Michel Vanden Eeckhoudt
Duo

Marc Cellier
L’âge de craie

du 29 mars au 26 mai 2002

Depuis André Kertesz, nous savons combien la photographie sait explorer le quotidien pour nous dérouter, nous étonner, nous questionner.

Michel Vanden Eeckhoudt nous a prouvé à travers ses nombreux travaux qu’il a ce talent de jouer du pouvoir évocateur de la photographie pour nous emporter loin des lieux communs et du simple bavardage en images.

Il saisit les coïncidences visuelles, s’empare de petits signes apparemment inoffensifs, capte ombres et reflets, et la scène la plus banale devient cocasse, incongrue, émouvante, chargée de symboles qui s’imposent d’emblée à notre esprit. Les animaux ont été souvent son sujet de prédilection tant ils savent souligner avec la naïveté qui leur est propre les petits travers et les grands malaises d’une société. L’exposition présentée est extraite de la grande rétrospective qui lui a été consacrée en 2000 et reprend particulièrement ce thème de l’animal. Avec tendresse et amusement, son regard nous offre un miroir où se reflète une humanité pas toujours à la hauteur de ce qu’elle appelle « ses amis les bêtes ».
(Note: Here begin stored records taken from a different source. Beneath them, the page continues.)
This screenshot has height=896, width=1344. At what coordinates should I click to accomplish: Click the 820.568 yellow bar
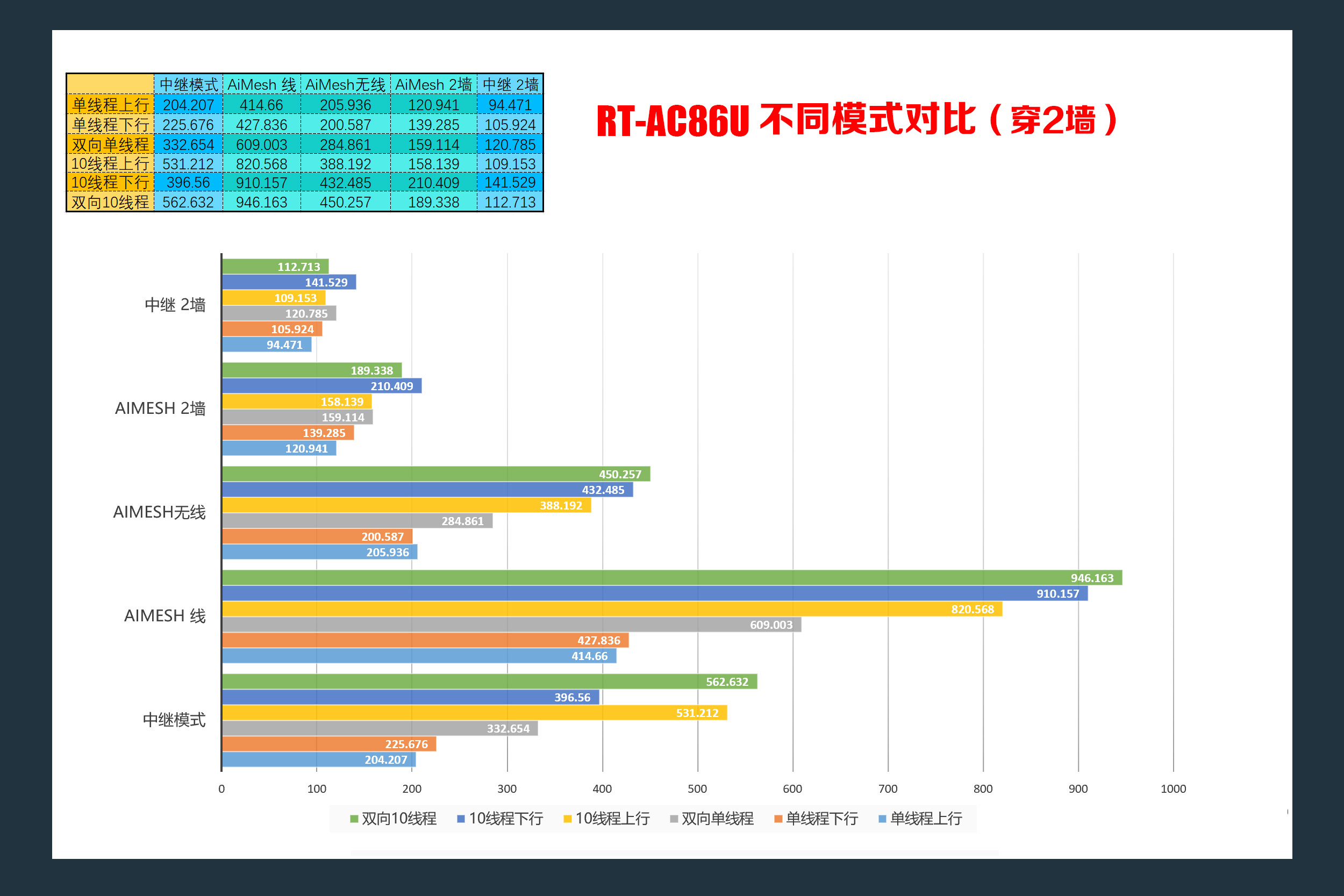click(x=611, y=609)
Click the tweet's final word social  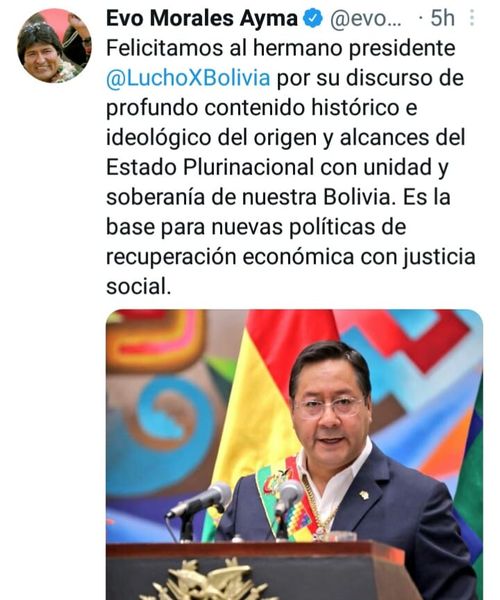[138, 286]
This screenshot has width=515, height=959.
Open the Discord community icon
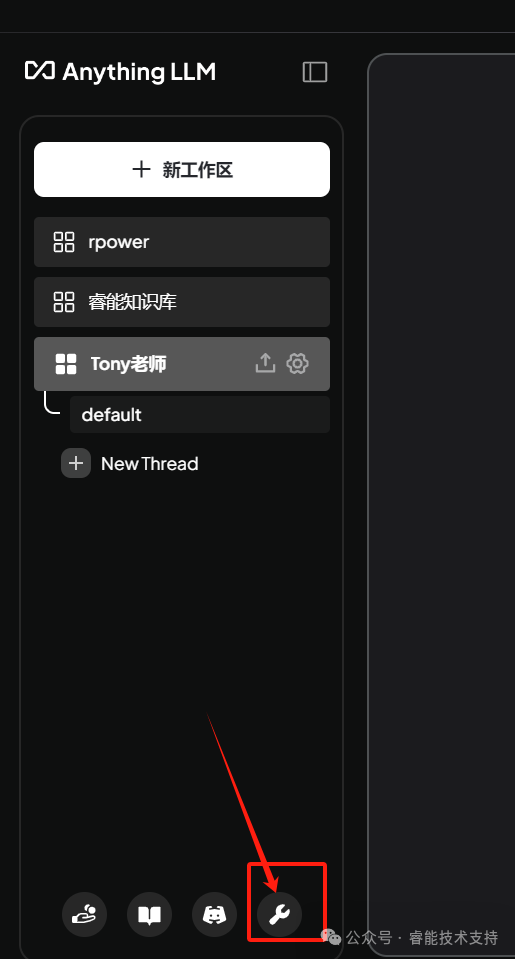tap(214, 915)
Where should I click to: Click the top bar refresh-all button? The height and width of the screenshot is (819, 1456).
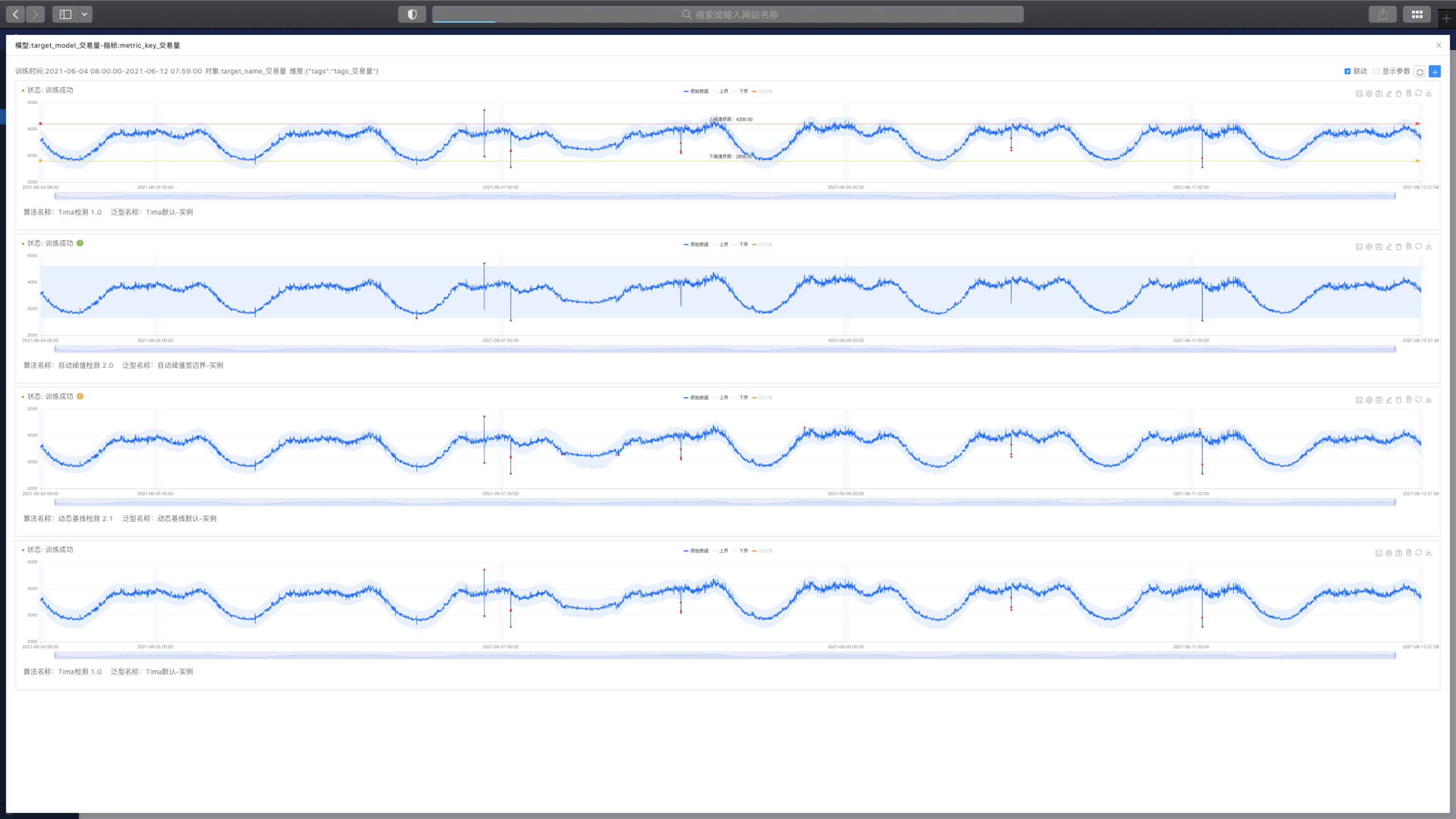(1420, 72)
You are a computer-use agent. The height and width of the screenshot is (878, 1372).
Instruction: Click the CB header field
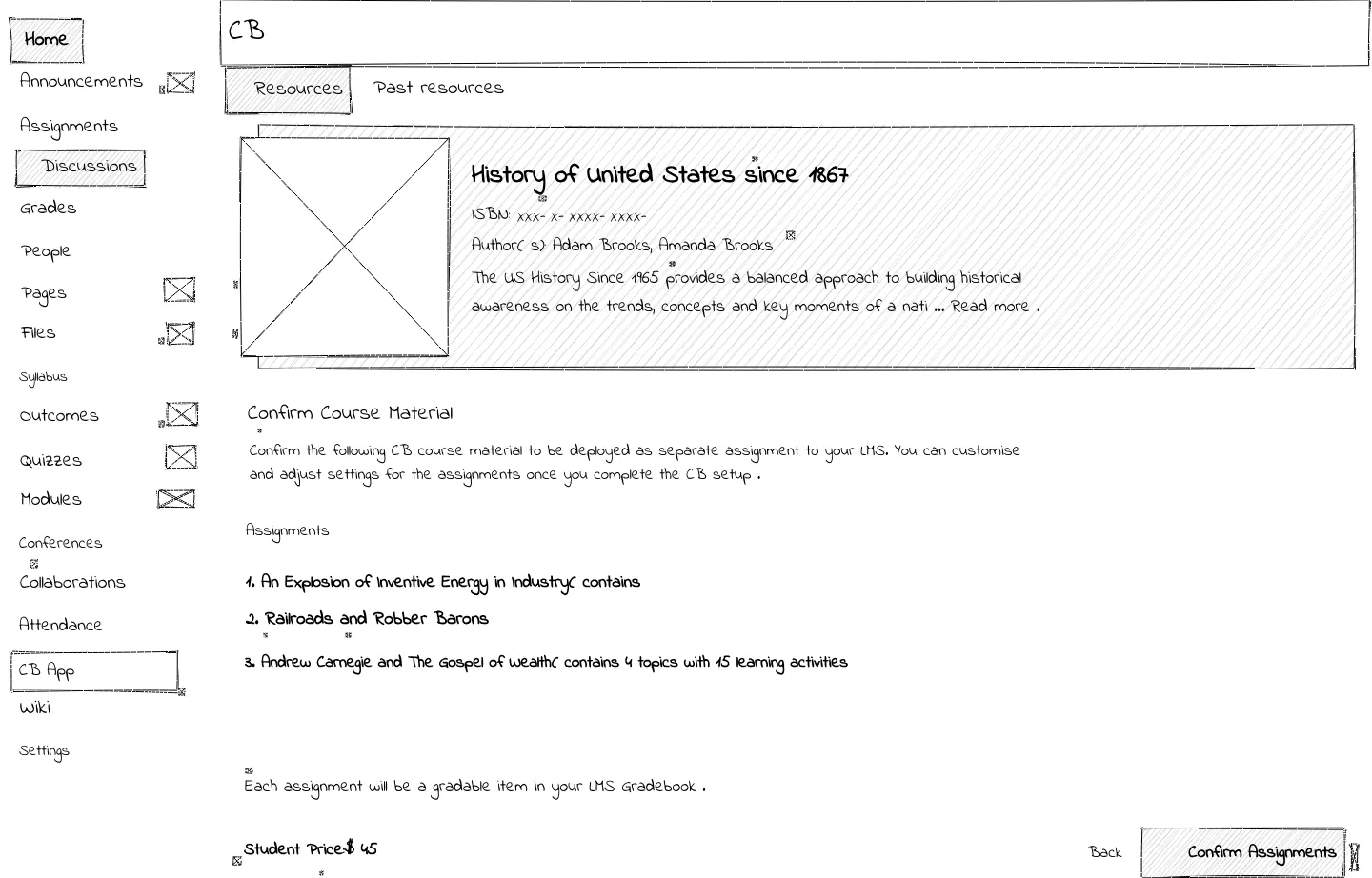coord(794,32)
Autre univers familier : celui des enfants vers lequel se tourne Marc Cellier. Leur gestuelle laisse deviner des micro-événements dont nous ignorons tout, et une activité intense semble animer l’espace clos de la cour, comme un monde hors de notre monde. Pourtant, curieusement, des cadrages non conventionnels qui isolent les êtres et fragmentent l’espace, des lumières obliques, mystérieuses et intemporelles, naît l’étrange sensation d’avoir été là, d’avoir été l’acteur de ce théâtre gai et bruyant, devenu par le transfert de la photographie silencieux et nostalgique.

Ainsi se crée entre présent et passé une étrange passerelle : sans mièvrerie ni effets faciles, ces photographies éveillent notre attention et notre respect pour cet univers de l’enfance. Notre mémoire butte et se trouble, comme notre regard arrêté par le mur qui ferme ces images et, à partir de ces instants sans date ni lieu, notre pensée vagabonde vers la réminiscence d’un rêve lointain.